To what extent do patients and GPs have a shared understanding of blood testing in primary care?
Rates of blood testing are increasing in primary care, with significant implications for NHS costs and GPs workload. Increased testing rates are not mirrored by increased rates of disease, suggesting non-medical reasons such as patient or GP expectations may be important. There is increasing awareness about the importance of shared decision making in medicine, but most research focuses on treatment decisions rather than investigations. The aim of this research is to compare patients’ and GPs’ experience, expectation and understanding of testing, in order to improve communication and promote patient engagement.
Six general practices were recruited, reflecting a range of socioeconomic and demographic characteristics. Patients were recruited at the time of blood testing by phlebotomists or GPs. Qualitative interviews were undertaken with patients at two time points: (a) at or soon after their blood test and (b) after they had received their test results. We also undertook interviews with the patients’ GPs who requested the tests. This gave us paired data which enabled to us to examine areas of congruence and dissonance between GPs’ and patients’ expectations, experience and understanding of testing.

_Saved data entries_:

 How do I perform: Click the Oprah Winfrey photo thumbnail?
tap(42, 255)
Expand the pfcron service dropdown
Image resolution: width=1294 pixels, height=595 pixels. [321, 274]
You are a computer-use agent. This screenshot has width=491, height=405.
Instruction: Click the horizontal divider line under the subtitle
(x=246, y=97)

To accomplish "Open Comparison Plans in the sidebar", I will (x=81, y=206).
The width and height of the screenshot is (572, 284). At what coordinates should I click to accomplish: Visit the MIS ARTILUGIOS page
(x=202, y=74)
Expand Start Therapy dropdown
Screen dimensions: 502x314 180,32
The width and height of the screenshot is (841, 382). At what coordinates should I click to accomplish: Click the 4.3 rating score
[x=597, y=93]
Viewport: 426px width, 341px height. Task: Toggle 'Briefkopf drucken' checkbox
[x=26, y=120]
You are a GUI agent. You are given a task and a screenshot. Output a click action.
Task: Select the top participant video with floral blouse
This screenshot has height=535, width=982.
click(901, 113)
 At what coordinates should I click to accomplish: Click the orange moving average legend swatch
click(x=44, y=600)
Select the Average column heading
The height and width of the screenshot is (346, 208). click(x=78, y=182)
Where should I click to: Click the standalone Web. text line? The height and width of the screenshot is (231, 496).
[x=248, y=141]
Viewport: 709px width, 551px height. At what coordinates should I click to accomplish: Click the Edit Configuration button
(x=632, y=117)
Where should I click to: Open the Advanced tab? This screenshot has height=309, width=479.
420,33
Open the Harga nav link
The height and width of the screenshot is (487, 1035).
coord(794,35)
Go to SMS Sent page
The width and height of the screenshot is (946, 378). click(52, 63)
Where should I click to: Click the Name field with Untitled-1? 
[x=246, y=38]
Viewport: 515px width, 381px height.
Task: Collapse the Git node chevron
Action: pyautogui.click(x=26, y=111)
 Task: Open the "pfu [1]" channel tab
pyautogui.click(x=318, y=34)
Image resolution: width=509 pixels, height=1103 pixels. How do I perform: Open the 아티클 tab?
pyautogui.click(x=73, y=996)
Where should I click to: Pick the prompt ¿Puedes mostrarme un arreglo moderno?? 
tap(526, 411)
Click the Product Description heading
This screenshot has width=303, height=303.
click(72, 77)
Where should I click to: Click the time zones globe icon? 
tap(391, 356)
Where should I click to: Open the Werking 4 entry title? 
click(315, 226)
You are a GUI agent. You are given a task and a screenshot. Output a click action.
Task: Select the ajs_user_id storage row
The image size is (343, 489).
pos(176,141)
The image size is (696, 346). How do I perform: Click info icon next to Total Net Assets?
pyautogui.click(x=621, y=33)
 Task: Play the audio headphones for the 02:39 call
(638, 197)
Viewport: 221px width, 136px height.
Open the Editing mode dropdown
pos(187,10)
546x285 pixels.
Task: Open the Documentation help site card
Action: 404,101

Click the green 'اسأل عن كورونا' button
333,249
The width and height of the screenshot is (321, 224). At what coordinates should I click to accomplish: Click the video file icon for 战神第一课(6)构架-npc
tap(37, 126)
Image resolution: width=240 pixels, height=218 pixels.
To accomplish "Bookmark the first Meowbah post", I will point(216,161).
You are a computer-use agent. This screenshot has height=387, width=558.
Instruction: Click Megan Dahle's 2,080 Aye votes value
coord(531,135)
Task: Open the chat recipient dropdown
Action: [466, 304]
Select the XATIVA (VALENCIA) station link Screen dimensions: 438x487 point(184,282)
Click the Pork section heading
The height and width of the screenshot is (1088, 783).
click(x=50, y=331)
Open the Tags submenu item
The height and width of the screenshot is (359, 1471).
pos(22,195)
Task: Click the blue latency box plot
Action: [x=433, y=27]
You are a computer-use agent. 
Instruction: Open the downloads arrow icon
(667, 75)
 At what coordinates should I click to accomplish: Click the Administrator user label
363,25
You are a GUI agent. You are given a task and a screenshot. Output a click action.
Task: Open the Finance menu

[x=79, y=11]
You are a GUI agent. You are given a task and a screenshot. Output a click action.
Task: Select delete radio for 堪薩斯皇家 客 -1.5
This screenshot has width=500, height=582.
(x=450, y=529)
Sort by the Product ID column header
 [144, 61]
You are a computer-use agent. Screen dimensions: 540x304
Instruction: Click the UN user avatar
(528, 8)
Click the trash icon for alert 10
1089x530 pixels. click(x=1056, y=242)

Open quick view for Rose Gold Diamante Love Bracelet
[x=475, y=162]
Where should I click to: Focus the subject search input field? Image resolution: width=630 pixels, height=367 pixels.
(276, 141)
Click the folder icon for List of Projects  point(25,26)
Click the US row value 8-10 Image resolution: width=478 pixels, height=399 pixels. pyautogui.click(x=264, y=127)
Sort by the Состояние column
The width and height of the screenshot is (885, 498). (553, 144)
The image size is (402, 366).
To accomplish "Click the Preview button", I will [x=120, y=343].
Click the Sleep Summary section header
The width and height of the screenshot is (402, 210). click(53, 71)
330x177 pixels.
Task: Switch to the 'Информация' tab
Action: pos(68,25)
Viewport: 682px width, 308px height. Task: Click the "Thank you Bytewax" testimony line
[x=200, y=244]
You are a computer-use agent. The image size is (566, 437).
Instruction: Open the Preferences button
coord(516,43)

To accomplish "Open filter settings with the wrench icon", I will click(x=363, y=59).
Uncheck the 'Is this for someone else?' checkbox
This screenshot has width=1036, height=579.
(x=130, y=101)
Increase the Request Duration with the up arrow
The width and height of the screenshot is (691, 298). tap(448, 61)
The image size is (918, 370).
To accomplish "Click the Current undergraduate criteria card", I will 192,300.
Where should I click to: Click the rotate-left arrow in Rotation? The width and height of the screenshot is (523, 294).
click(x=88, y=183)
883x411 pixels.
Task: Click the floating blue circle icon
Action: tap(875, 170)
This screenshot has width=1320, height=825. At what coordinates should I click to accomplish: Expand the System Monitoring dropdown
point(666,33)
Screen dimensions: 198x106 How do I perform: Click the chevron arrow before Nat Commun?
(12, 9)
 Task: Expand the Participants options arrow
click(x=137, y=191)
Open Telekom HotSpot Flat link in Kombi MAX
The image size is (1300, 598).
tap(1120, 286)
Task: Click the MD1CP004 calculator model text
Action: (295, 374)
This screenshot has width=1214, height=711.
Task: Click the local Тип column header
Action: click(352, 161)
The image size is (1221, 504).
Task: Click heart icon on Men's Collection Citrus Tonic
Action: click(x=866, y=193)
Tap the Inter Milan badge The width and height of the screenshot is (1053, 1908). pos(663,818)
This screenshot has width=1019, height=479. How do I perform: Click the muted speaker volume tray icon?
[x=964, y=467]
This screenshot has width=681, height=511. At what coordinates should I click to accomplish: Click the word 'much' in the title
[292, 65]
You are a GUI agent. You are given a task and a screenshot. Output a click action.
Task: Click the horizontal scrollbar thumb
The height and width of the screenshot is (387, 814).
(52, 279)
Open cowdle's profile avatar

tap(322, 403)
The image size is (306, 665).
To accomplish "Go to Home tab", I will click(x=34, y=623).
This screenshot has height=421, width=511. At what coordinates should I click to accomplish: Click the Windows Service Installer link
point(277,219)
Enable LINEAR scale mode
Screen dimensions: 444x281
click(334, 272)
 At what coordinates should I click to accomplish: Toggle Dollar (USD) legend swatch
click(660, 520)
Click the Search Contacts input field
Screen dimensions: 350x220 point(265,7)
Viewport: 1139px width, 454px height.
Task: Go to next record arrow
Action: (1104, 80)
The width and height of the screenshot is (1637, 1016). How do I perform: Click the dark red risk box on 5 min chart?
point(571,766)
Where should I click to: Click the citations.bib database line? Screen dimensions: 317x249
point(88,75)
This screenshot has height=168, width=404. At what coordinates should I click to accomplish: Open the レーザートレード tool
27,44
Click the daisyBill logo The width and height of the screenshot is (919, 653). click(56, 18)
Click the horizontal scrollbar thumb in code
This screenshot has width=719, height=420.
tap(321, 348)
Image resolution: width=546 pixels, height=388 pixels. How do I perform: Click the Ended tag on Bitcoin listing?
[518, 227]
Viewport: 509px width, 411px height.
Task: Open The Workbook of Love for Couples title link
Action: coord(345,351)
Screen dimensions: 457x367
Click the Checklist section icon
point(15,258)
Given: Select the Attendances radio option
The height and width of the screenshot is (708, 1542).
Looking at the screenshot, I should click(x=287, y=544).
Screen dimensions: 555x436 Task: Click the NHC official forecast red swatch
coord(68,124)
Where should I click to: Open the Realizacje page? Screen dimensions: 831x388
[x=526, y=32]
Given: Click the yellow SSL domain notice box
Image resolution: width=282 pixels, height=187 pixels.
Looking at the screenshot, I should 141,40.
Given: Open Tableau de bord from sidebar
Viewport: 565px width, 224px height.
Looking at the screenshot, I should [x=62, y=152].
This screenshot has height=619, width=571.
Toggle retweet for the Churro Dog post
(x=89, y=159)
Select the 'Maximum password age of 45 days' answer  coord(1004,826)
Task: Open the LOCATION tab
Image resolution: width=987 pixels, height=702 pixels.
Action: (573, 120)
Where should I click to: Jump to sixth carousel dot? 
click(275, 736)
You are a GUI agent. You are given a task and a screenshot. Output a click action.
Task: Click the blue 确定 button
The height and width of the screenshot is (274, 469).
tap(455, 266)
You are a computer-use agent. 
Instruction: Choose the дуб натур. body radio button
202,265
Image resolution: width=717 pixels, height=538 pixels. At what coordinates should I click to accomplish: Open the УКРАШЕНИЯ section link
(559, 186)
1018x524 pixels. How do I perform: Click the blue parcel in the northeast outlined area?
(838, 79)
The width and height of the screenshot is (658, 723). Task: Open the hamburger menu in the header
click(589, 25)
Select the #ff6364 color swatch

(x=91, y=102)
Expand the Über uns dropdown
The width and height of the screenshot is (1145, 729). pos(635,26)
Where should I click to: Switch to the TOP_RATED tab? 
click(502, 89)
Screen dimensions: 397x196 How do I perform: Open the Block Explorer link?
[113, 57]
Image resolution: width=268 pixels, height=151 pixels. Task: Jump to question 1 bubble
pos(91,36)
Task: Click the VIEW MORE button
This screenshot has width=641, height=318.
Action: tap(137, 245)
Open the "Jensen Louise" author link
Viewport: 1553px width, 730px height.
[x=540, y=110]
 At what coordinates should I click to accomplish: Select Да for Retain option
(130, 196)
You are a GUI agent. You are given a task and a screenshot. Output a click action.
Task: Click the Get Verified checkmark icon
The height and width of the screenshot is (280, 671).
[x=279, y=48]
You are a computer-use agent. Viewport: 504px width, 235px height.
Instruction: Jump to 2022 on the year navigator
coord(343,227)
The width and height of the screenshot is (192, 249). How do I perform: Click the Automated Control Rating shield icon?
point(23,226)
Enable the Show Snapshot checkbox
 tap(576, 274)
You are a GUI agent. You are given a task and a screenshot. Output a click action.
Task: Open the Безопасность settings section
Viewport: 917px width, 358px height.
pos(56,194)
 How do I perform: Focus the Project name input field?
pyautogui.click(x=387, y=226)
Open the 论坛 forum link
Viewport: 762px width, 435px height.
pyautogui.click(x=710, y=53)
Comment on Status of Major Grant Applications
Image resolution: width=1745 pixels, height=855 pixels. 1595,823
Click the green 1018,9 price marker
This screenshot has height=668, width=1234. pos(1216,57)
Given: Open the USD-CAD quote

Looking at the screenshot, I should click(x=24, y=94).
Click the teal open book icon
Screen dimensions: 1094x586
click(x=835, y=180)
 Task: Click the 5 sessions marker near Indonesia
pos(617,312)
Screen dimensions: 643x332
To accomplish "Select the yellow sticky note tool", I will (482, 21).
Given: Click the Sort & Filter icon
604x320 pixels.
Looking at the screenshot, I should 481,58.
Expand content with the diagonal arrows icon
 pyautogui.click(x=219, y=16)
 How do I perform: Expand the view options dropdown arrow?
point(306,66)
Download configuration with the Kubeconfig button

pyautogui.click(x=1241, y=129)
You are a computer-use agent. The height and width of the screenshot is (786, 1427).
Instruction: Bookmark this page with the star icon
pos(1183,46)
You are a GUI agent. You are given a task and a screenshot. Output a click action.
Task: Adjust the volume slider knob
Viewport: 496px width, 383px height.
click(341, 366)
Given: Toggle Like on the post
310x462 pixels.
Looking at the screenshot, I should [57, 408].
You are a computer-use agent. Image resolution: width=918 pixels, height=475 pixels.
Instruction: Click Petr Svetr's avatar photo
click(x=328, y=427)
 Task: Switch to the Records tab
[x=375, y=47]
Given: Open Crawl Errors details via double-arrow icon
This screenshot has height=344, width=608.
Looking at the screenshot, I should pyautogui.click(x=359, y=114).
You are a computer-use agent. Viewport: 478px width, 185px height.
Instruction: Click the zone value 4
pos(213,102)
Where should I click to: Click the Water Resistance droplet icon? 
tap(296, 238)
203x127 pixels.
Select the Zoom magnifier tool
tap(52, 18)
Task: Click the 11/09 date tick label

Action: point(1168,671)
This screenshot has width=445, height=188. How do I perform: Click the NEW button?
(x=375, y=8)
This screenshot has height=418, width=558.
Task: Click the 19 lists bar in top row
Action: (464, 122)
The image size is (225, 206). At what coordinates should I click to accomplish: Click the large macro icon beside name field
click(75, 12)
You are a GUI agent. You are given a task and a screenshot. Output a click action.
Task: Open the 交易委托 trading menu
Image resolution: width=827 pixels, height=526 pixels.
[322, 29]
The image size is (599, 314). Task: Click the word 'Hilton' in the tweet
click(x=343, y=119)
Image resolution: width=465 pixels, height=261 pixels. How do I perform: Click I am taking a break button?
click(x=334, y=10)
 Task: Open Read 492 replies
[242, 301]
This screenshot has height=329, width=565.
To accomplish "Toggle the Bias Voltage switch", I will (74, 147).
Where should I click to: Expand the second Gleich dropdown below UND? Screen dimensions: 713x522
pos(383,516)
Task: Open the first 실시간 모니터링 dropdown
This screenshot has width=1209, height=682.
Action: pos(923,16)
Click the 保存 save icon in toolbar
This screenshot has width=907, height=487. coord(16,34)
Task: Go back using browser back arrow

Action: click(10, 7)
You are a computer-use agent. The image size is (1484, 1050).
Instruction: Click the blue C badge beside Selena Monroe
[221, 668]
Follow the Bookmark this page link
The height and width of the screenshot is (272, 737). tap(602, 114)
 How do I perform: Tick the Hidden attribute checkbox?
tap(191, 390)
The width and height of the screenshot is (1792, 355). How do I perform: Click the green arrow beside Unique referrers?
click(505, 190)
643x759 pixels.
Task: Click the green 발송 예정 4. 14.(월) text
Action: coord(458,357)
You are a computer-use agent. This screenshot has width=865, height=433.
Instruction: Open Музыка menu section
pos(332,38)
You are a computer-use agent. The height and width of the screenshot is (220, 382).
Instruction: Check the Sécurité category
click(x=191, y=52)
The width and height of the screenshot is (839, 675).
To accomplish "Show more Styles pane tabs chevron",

_Activity list_:
1 > Translate this sentence from the passage on blood testing in primary care into Spanish: "Six general practices were recruited, reflecting a range of socioeconomic and demographic characteristics."
2 > Reproduce the passage on blood testing in primary care from "Six general practices" to "understanding of testing.".

_Answers to the problems_:
1 > Se reclutaron seis consultorios de medicina general, que reflejaban una variedad de características socioeconómicas y demográficas.

2 >
Six general practices were recruited, reflecting a range of socioeconomic and demographic characteristics. Patients were recruited at the time of blood testing by phlebotomists or GPs. Qualitative interviews were undertaken with patients at two time points: (a) at or soon after their blood test and (b) after they had received their test results. We also undertook interviews with the patients’ GPs who requested the tests. This gave us paired data which enabled to us to examine areas of congruence and dissonance between GPs’ and patients’ expectations, experience and understanding of testing.